▶ [Data to examine]:
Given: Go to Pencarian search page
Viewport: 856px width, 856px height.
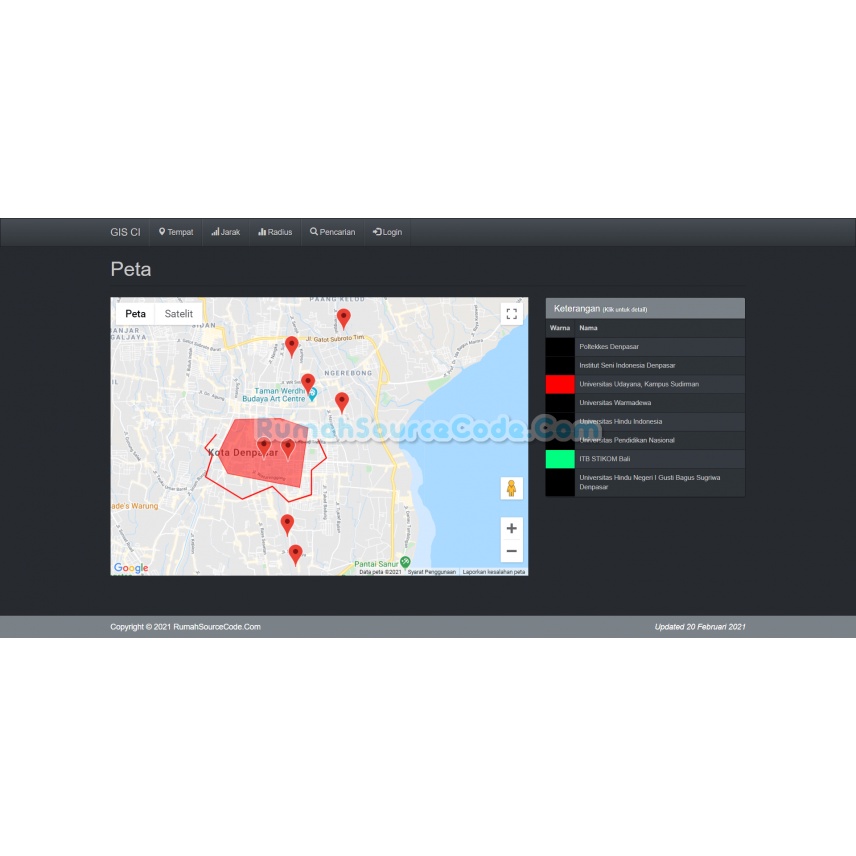Looking at the screenshot, I should click(332, 232).
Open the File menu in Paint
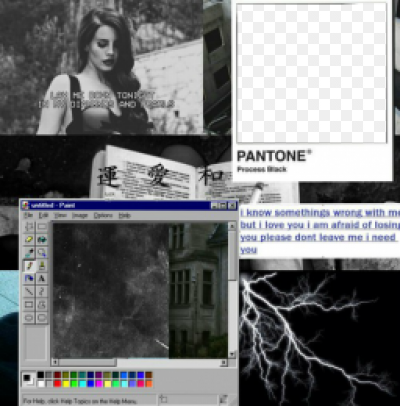 click(28, 215)
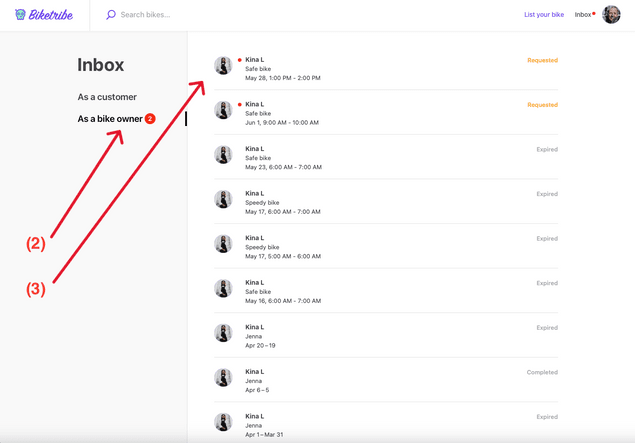Open Speedy bike May 17, 6:00 AM message

[x=380, y=203]
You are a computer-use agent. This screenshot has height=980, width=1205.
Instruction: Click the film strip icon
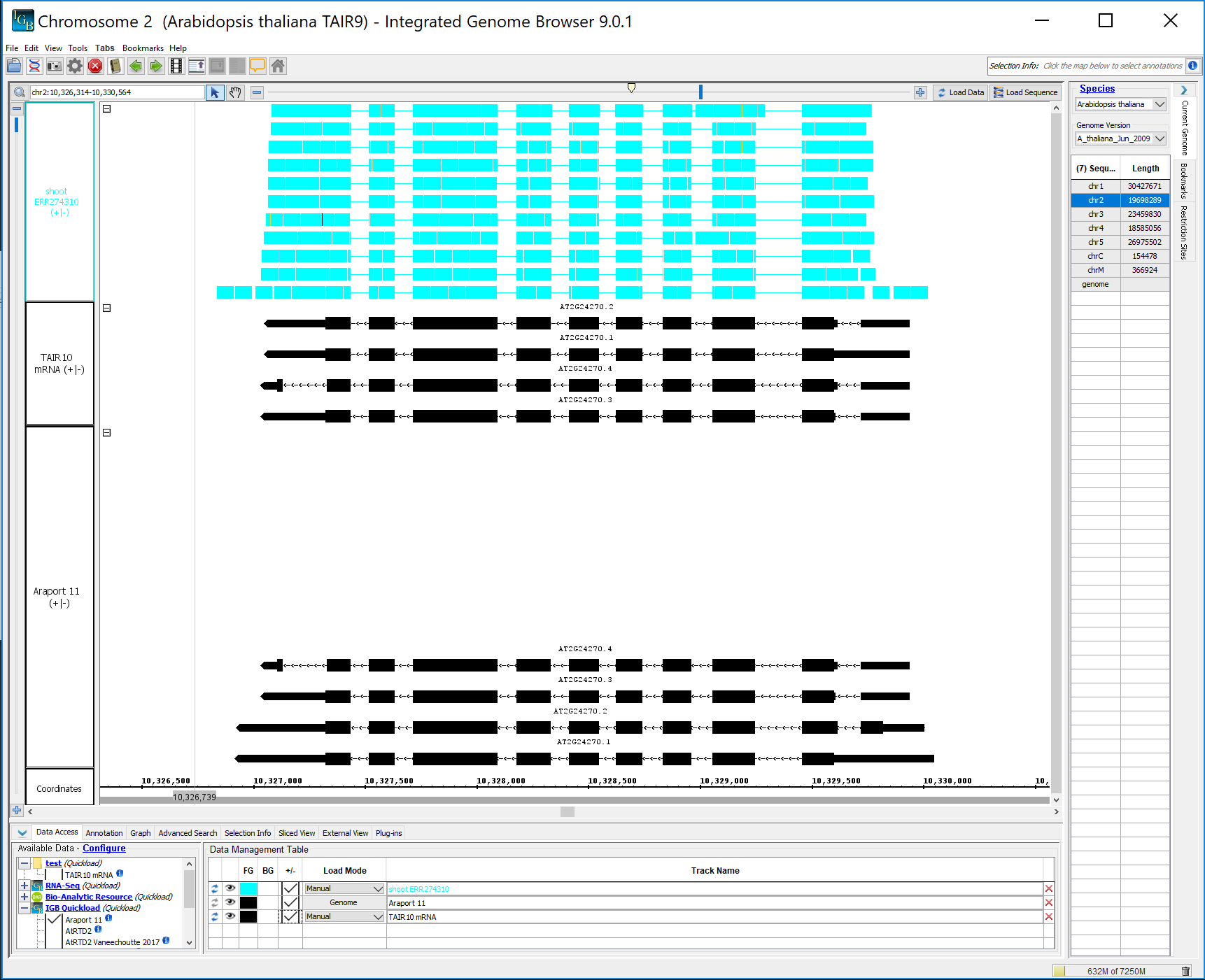(x=176, y=66)
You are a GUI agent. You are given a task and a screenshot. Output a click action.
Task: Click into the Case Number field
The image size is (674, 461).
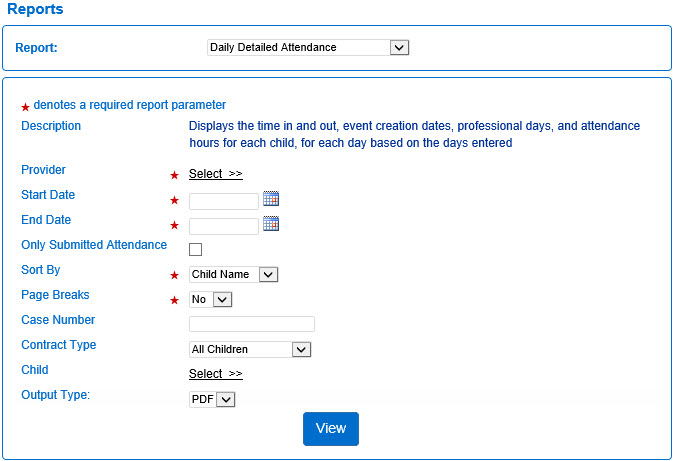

▶ [Instructions for the task]: The result should be a verbatim copy of the data, free of pictures.

▶ [Result of this exercise]:
Given: Go to Pencarian search page
Viewport: 856px width, 856px height.
Looking at the screenshot, I should click(332, 232).
Open the File menu in Paint
 click(28, 215)
Open Speedy bike May 17, 6:00 AM message

[x=380, y=203]
You are a computer-use agent. This screenshot has height=980, width=1205.
Instruction: Click the film strip icon
(x=176, y=66)
You are a GUI agent. You are given a task and a screenshot. Output a click action.
Task: Click into the Case Number field
The image size is (674, 461).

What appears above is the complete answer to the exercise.